BR-online: Hartenstein
Die Chemotherapie in der Diskussion - Leiden ohne Sinn?
BR-online, 11.12.2004
Interviewpartner des Dossiers
Prof. Dr. med. Reiner Hartenstein, Onkologe und Präsident der Bayerischen Krebsgesellschaft
Dr. med. Bernd-Michael Heiny, Leiter der onkologischen Ambulanz Rottach-Egern
Senfgas, ein chemischer Kampfstoff aus dem ersten Weltkrieg, wurde 1942 erfolgreich zur Behandlung von Lymphknotenkrebs eingesetzt. Das war die Geburtsstunde der Chemotherapie. Mittlerweile gibt es auf dem Markt eine ganze Reihe solcher Substanzen, so genannter Zytostatika, die wie Senfgas Zellwachstum oder -teilung hemmen. Bei einigen Krebsarten setzt man diese Medikamente mit großem Erfolg ein, erläutert Prof. Reiner Hartenstein, Präsident der Bayerischen Krebsgesellschaft: "Bei Leukämien, Lymphknotenkrebsen, Hodentumoren und Krebserkrankungen von Kindern kann die Chemotherapie auch bei weit fortgeschrittener Erkrankung zu einer dauerhaften Heilung führen."
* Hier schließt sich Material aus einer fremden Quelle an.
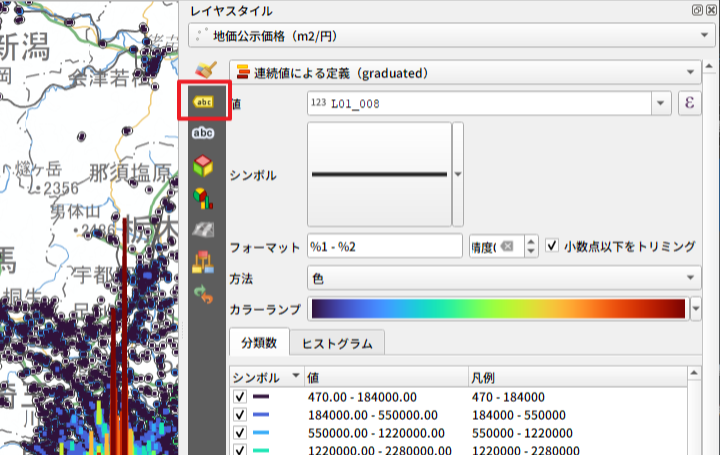Click the expression editor epsilon button

(x=689, y=103)
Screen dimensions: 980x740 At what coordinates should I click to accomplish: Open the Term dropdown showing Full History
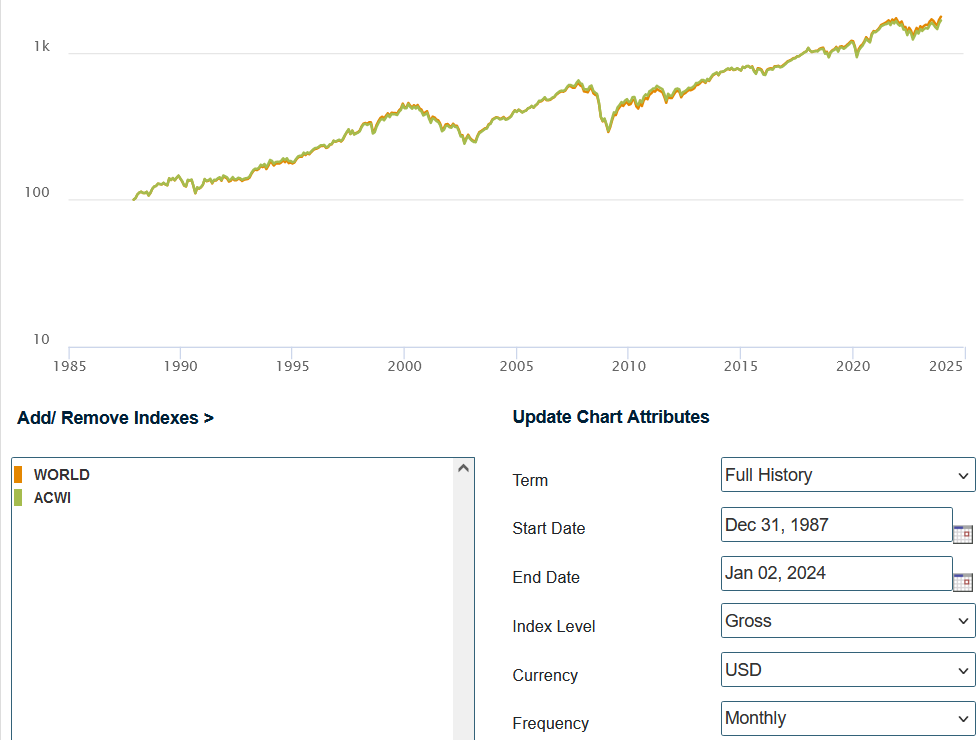[847, 475]
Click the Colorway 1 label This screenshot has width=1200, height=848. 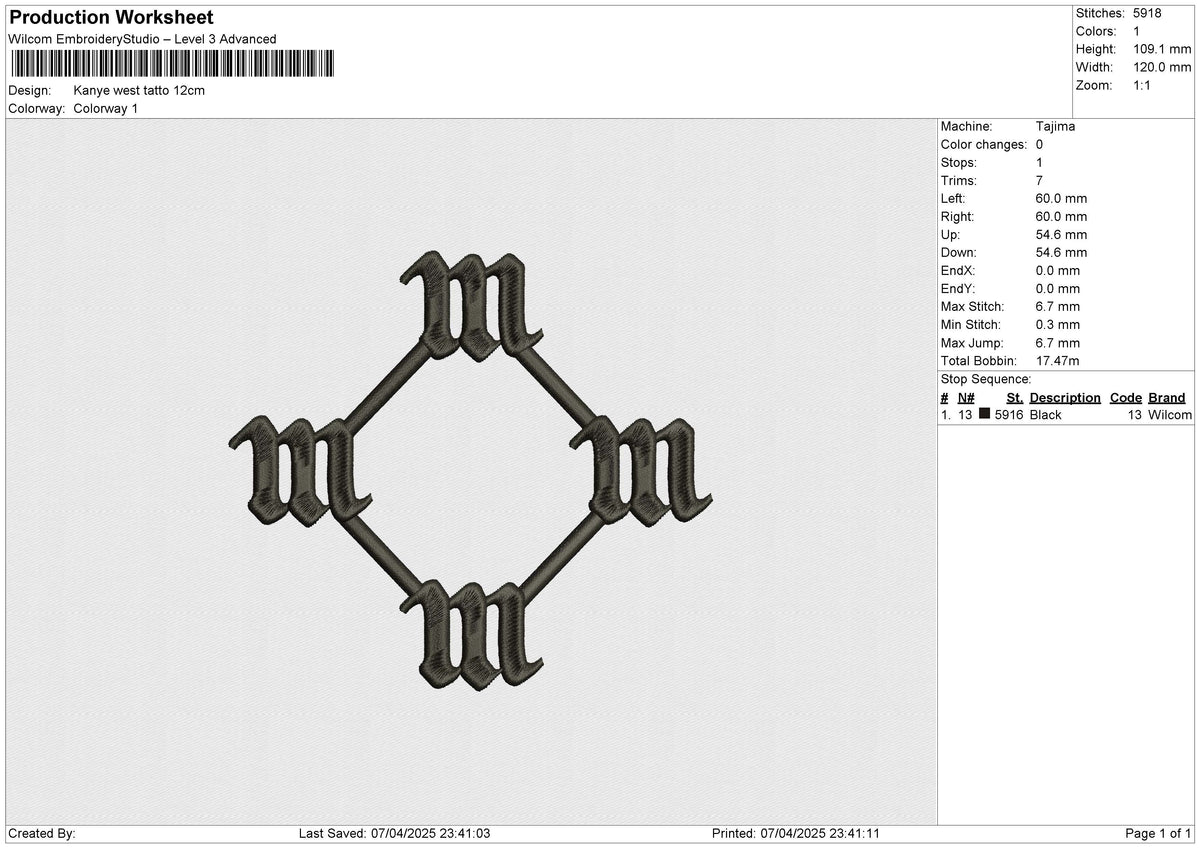click(105, 108)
In jüngster Zeit wurde aber verstärkt Kritik an dieser Therapieform laut. Denn eine epidemiologische Studie an der Universitätsklinik Großhadern in München, in die die Krankengeschichten tausender Patienten seit 1978 einflossen, kam zu niederschmetternden Ergebnissen: Bei den häufigen und gefährlichen Organkrebsen in Brust, Dickdarm, Lunge und Prostata hat sich im fortgeschrittenen Stadium die Lebenszeit der Patienten trotz Chemotherapie in den 25 untersuchten Jahren nicht oder kaum erhöht. Dr. Bernd-Michael Heiny, Leiter der onkologischen Ambulanz Rottach-Egern, plädiert deshalb für einen umsichtigen Einsatz der Zytostatika: "Die Chemotherapie hat vielen Menschen Gutes getan. Ohne sie ist unser Waffenarsenal gegen den Krebs zurzeit nicht denkbar. Aber gerade deshalb sollten wir genau überlegen, wie wir sie richtig anwenden."
Der Text beruht auf Interviews mit Prof. Dr. Reiner Hartenstein und Dr. Bernd-Michael Heiny.